** Material for this exercise follows **
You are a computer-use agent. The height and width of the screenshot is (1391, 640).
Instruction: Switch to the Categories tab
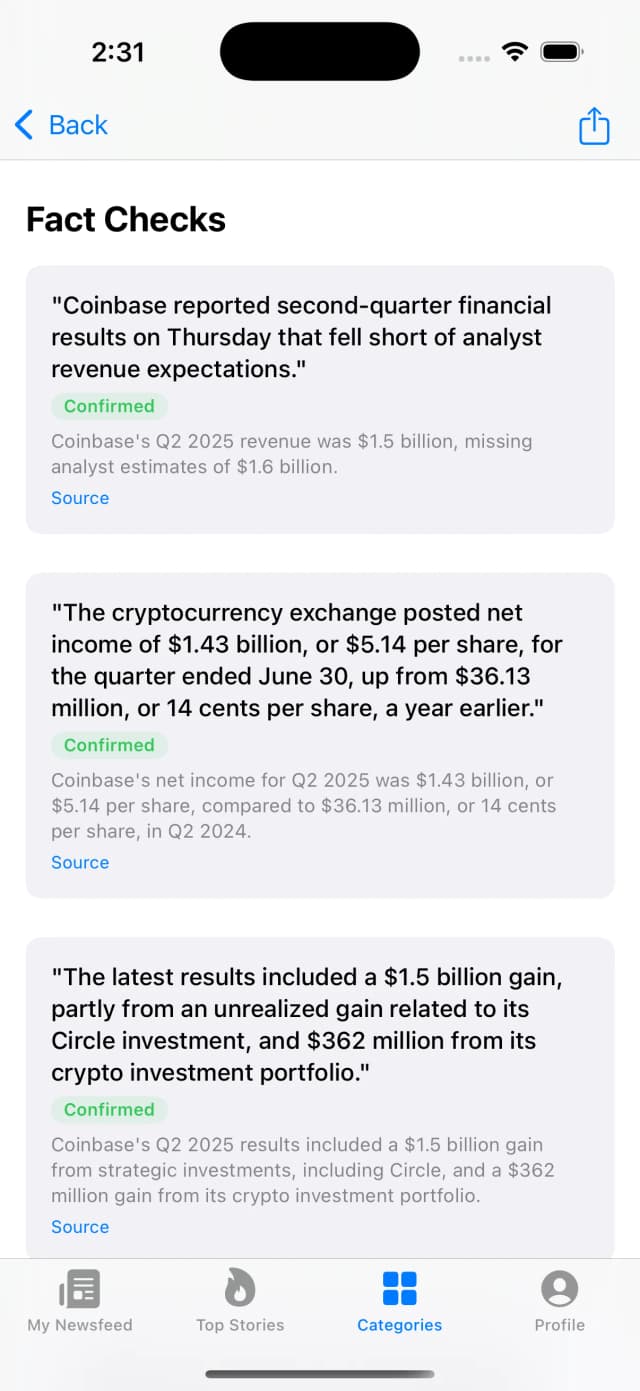[x=399, y=1300]
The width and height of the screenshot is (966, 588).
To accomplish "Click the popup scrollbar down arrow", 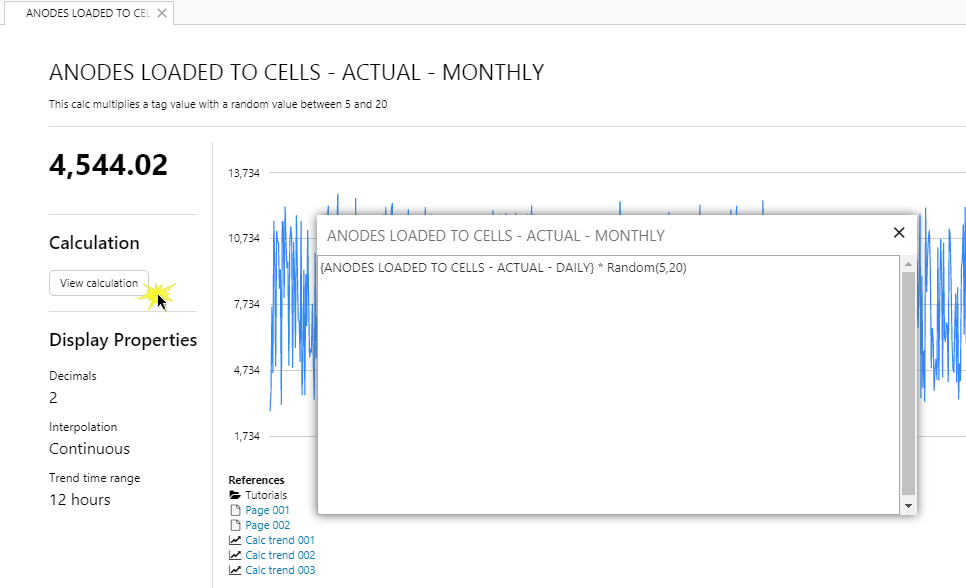I will click(908, 506).
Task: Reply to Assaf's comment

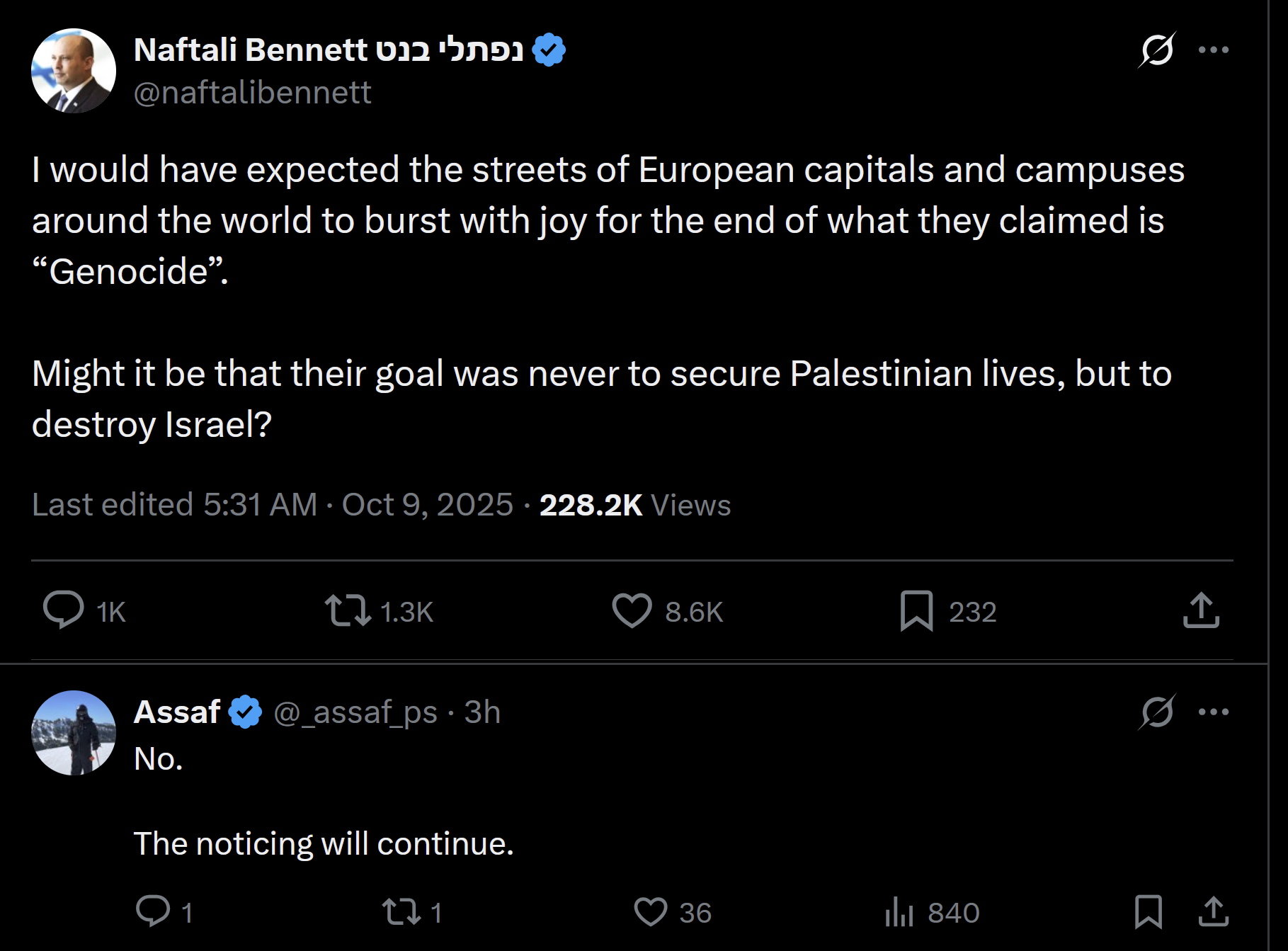Action: [x=153, y=911]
** End of Material for this exercise **
> What you are asked to do
Copy every line that includes the string "screenshot" from the material above.

> Response to the exercise
You are a computer-use agent. The height and width of the screenshot is (1391, 640).
The width and height of the screenshot is (966, 588).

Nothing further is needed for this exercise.